Quote:I'm a fan of Roman history and the prevailing consensus on morality or ethics of the Romans suggests that they had quite different values than modern people, to the extent that many of us wouldn't be able to relate.
Yep, and that plays right into Stich's point. Some Roman philosophers (like Seneca) thought deeply about ethics. And yet they ended up NOT being die-hard abolitionists. Why not? Stich would say that it boils down to proximal environmental cues. Slavery was a normal, everyday thing they had become accustomed to as a fact of life. Day after day. Slaves, slaves, slaves. Therefore, it didn't arouse their emotions to see a person in bondage.
Same goes for Northerners and Southerners. Northerners were not accustomed to seeing slaves day after day. Therefore, "slavery is okay" never made it into their norm box. But it DID make it into the norm box of Southerners. I would argue (contra Stich) that even Seneca realized there was something wrong with slavery. Even Southern slave owners knew they didn't want to be slaves. No intuition problem there, it seems.
I want to say that, in some ways, Stich is only reinforcing the notion that many philosophers have that emotion impairs moral judgment. His studies and causal links may be question begging. If moral reflection is something that you do to possibly decide against what you'd do without moral reflection, then "normal human behavior" is hardly a metric to use to determine the efficacy of moral reflection.
That being said, I think Stich would probably have a good reply to that objection, and many of his arguments are unphased by it.
(October 4, 2021 at 11:36 am)Soberman921 Wrote: But before you can justify such a question about morality you must assume there is a right answer and therefore an objective morality that would be independent of what any sentient creature thought.
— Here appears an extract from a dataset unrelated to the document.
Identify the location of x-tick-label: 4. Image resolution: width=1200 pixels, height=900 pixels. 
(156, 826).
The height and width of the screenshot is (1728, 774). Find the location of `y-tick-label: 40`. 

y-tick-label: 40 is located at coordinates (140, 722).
And this is something that has never been demonstrated. I tend to agree that morality is subjective and dependent on the existence of sentient beings. What would morality even mean in a lifeless universe?
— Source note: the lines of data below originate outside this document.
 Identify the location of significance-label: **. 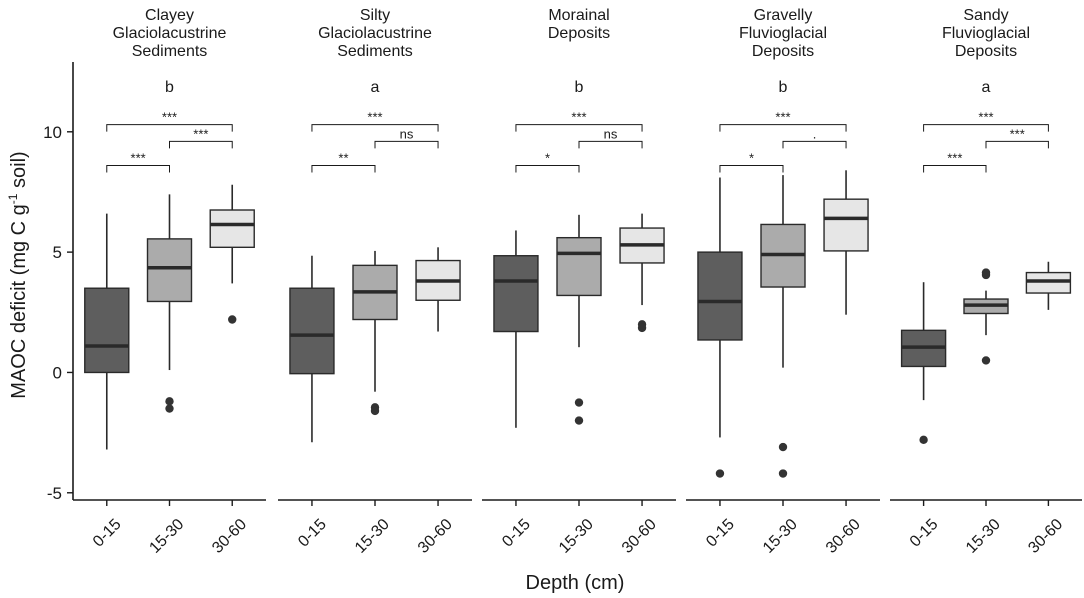
(343, 158).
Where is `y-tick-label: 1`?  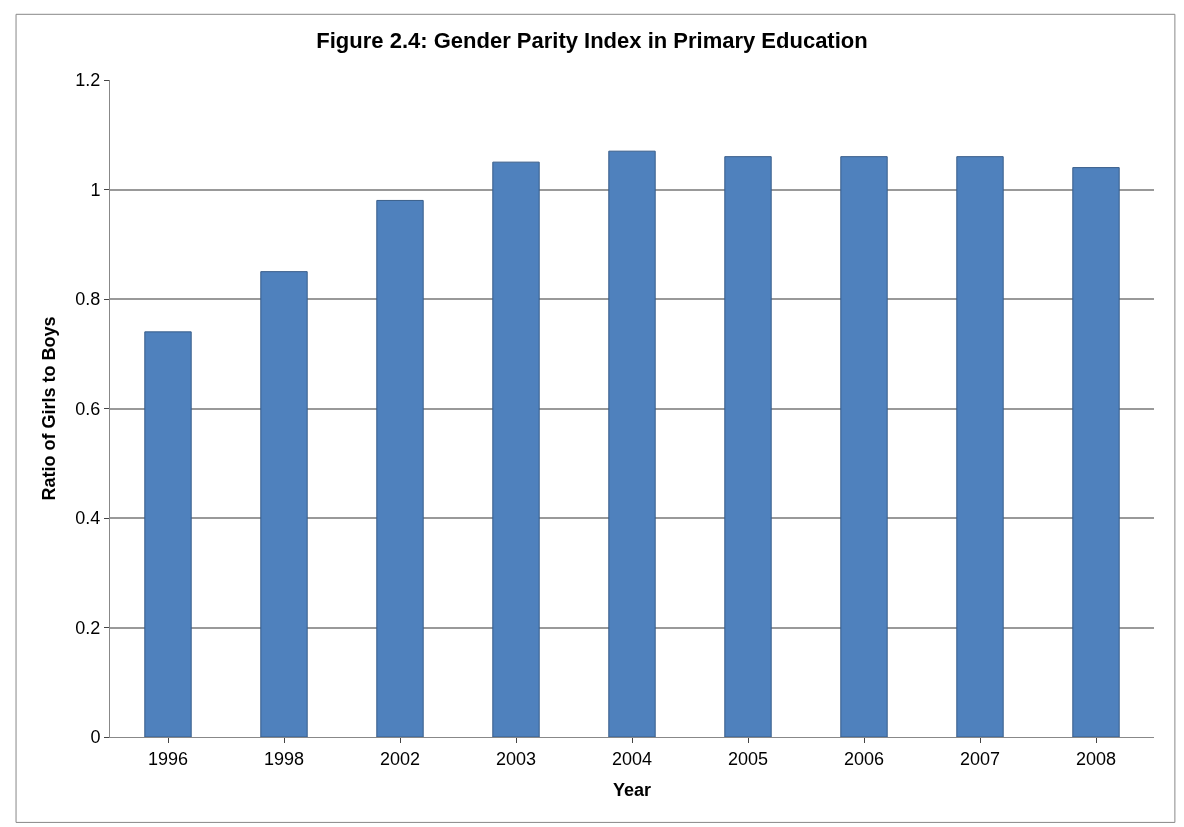 y-tick-label: 1 is located at coordinates (96, 190).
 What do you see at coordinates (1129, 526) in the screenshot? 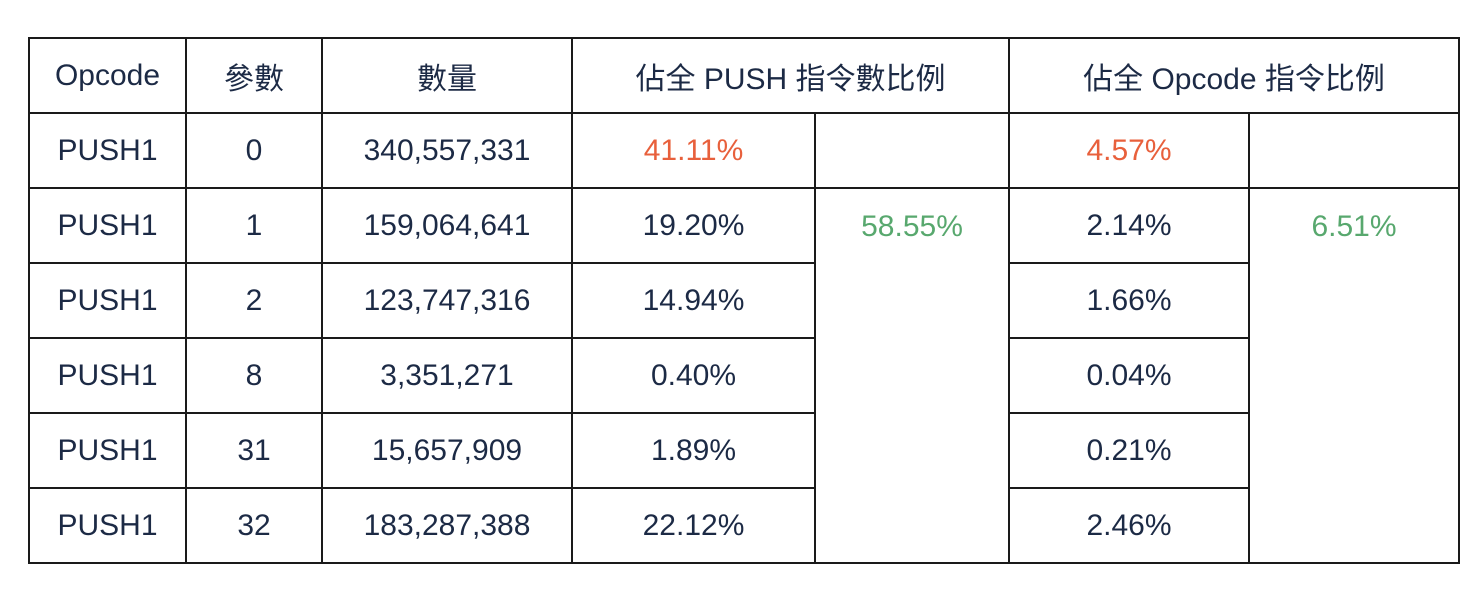
I see `cell-opcode-pct: 2.46%` at bounding box center [1129, 526].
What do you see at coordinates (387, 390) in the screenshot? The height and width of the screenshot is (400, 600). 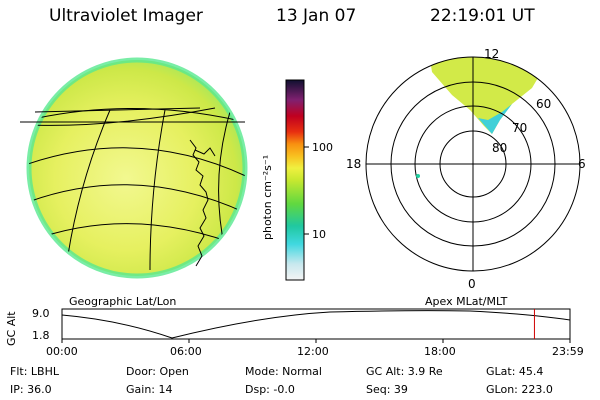 I see `status-seq: Seq: 39` at bounding box center [387, 390].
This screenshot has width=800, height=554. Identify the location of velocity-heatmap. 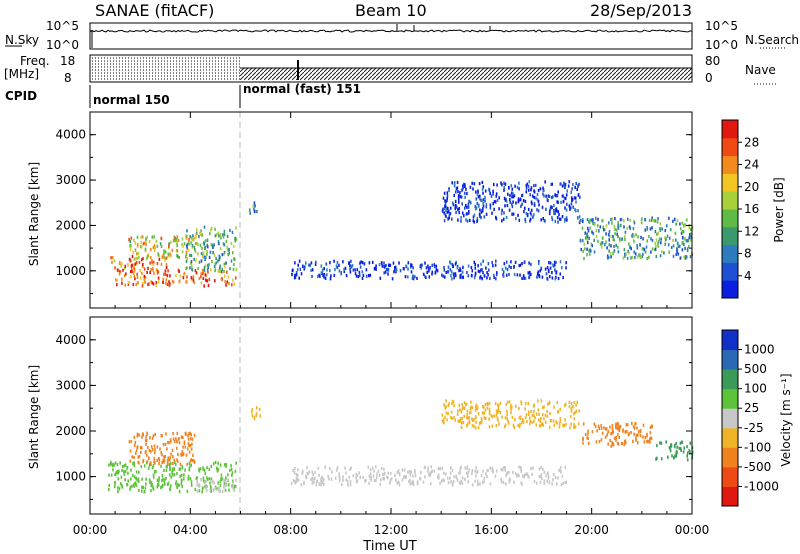
(400, 446).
What would math mean in a lifeless universe? What would science mean? There would be no math or science in a lifeless universe. Remove all life from the universe and you wouldn't have things like math or science. That doesn't mean those enterprises aren't objective.
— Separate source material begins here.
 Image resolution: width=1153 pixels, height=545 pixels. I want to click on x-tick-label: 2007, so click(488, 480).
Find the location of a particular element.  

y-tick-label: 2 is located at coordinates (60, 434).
As it turns out, morality is often (if not always) concerned with the welfare of living beings. If you remove all living beings, then you remove the object for moral concern. Think about it like this: if you removed all gravitational bodies from the universe, would that mean there is no gravity? Gravity as we understand it currently has to do with distortion of spacetime as it interacts with massive objects. That property may be a property of space.
I see where you're coming from... just giving a counter argument.
In philosophy, most ethical theories strive to be objective. In hedonistic utilitarianism, you have an objective (even empirical) approach to what right and wrong are. The question is: is hedonism a correct moral theory? And how do you determine if it's correct or not? It's hard to come up with a moral theory that can survive rigorous scrutiny. But the reason I like to argue for moral objectivism is that the competing theories, moral nihilism and moral subjectivism, also begin to crack and fail when subjected to rigorous scrutiny.